### YOUR GOAL
When the line containing "Instruction: Go to next record in navigator" is found in the data below, copy it and each line after it through the line containing "Select artur's green status light", exactly and with no others.

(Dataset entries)
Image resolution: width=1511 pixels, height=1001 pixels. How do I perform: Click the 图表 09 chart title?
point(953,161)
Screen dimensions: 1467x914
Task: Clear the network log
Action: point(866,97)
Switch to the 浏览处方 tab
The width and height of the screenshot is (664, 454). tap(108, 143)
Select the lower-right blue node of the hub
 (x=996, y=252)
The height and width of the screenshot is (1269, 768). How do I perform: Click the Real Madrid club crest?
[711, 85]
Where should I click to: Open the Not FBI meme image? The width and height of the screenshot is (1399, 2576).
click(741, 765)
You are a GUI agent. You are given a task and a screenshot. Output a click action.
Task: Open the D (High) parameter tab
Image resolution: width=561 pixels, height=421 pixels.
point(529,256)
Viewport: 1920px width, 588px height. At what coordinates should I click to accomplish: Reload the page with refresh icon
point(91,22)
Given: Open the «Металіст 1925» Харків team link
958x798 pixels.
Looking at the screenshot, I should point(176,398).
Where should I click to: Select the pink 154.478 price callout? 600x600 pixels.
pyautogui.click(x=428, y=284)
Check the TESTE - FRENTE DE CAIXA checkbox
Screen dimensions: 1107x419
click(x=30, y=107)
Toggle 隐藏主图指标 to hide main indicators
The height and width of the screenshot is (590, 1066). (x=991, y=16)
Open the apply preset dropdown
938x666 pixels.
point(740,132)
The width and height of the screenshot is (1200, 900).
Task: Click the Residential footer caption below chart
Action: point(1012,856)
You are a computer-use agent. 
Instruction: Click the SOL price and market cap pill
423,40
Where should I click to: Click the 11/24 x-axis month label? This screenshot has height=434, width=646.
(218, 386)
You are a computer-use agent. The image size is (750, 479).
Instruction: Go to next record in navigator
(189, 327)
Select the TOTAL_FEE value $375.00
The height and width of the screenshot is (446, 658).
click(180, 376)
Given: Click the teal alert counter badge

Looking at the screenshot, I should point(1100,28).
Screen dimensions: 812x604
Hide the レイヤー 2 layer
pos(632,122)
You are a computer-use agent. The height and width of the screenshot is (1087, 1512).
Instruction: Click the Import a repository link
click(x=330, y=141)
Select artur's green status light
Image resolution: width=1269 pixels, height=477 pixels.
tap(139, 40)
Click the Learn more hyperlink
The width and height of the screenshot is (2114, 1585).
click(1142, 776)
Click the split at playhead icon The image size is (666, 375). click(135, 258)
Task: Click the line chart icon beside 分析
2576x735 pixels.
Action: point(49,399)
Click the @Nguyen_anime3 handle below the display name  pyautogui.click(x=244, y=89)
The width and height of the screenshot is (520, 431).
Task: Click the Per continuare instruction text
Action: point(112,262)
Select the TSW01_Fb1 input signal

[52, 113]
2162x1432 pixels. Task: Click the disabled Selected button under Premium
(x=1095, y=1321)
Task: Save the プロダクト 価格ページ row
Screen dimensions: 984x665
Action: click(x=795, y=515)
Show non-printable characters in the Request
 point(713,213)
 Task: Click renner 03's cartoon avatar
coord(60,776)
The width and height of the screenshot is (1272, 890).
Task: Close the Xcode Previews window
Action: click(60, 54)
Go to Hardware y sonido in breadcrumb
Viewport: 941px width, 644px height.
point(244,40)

### RESPONSE AREA
Instruction: Go to next record in navigator
(189, 327)
Select the TOTAL_FEE value $375.00
The height and width of the screenshot is (446, 658).
click(180, 376)
Given: Click the teal alert counter badge

Looking at the screenshot, I should point(1100,28).
Screen dimensions: 812x604
Hide the レイヤー 2 layer
pos(632,122)
You are a computer-use agent. The height and width of the screenshot is (1087, 1512).
Instruction: Click the Import a repository link
click(x=330, y=141)
Select artur's green status light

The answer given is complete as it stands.